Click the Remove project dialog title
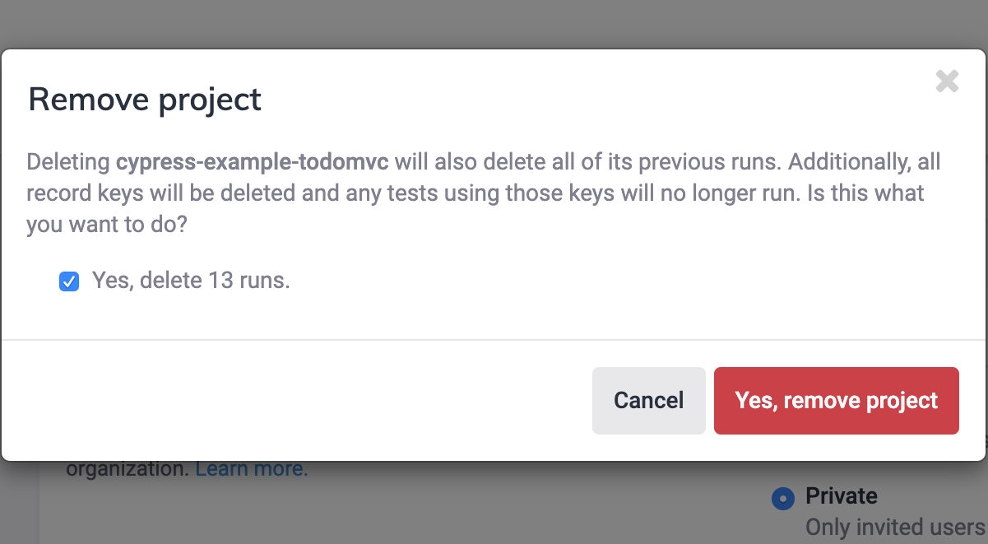This screenshot has height=544, width=988. [145, 99]
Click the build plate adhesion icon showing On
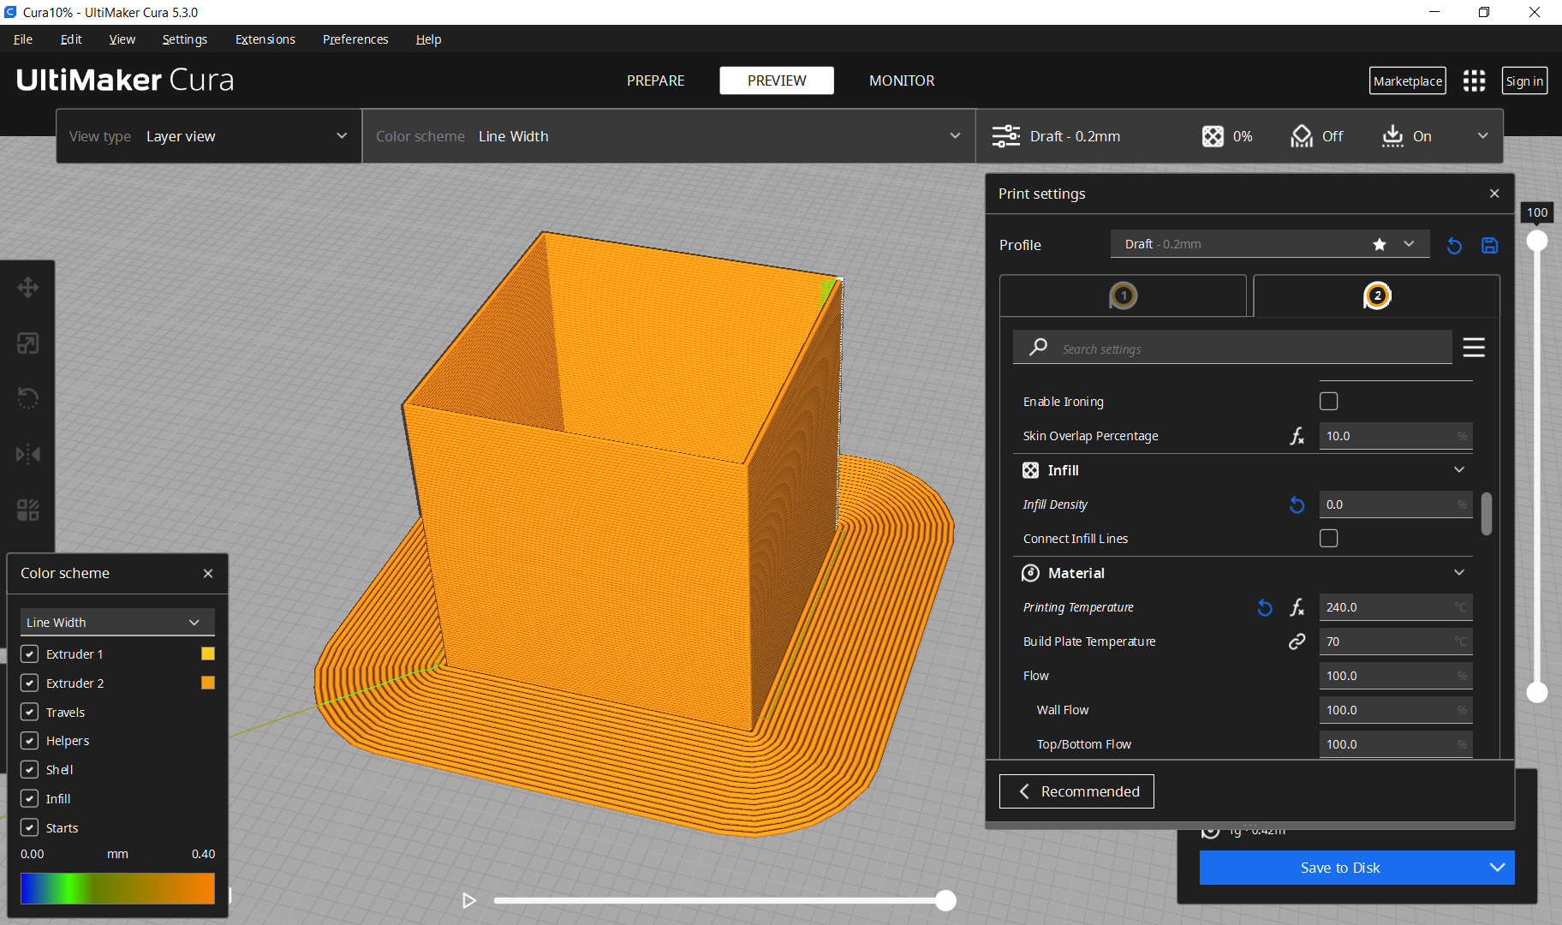1562x925 pixels. pos(1392,135)
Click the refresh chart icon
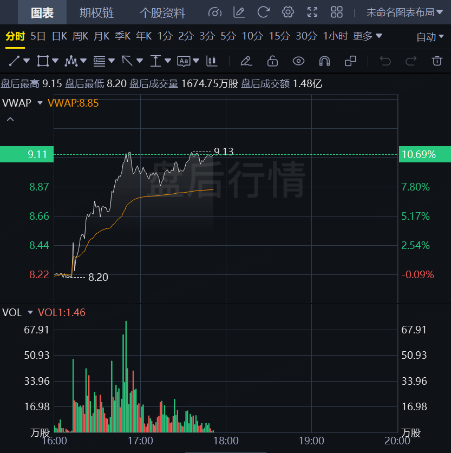 264,12
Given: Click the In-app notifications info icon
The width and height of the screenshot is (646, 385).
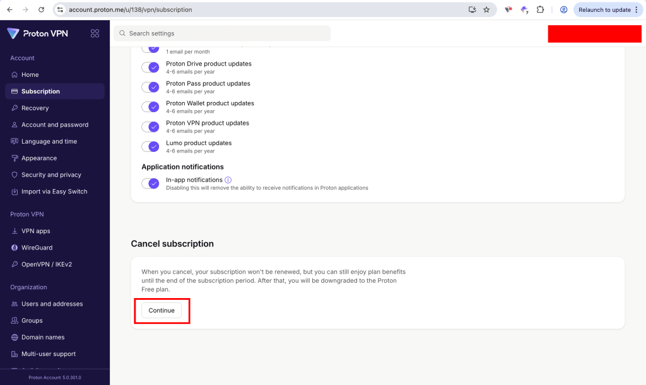Looking at the screenshot, I should [x=228, y=180].
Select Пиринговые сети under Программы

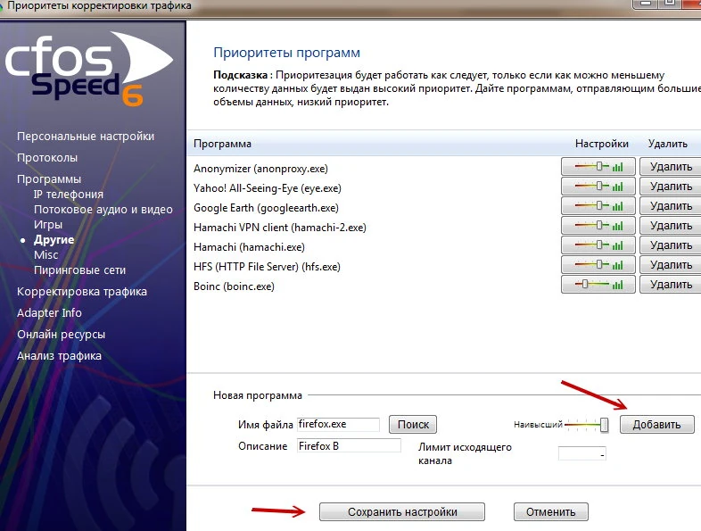pyautogui.click(x=80, y=270)
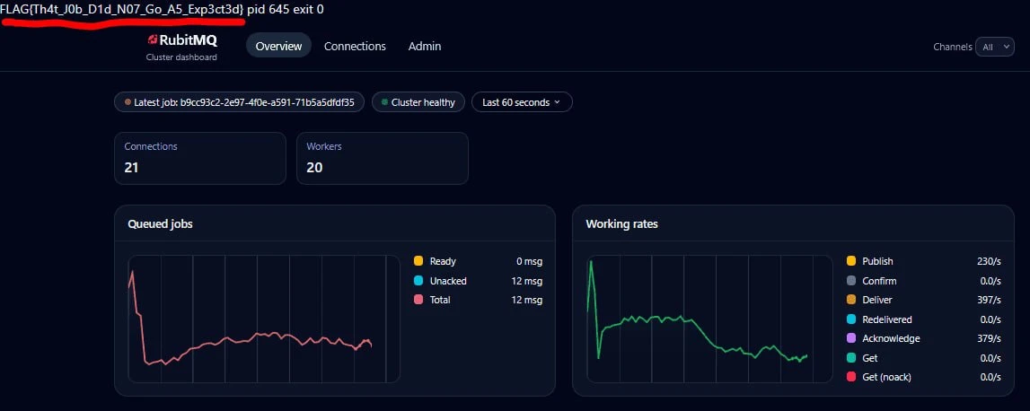Toggle the Deliver rate orange swatch
The width and height of the screenshot is (1030, 411).
click(850, 300)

——

SHORT PROBLEM: Please write out the lines starting at the one containing "Given: Click the" and ending at the last of the lines, leaving the pictures out of your answer.

TASK ANSWER:
Given: Click the In-app notifications info icon
The width and height of the screenshot is (646, 385).
Looking at the screenshot, I should [x=228, y=180].
Select Пиринговые сети under Программы

pyautogui.click(x=80, y=270)
Toggle the Deliver rate orange swatch
The width and height of the screenshot is (1030, 411).
click(850, 300)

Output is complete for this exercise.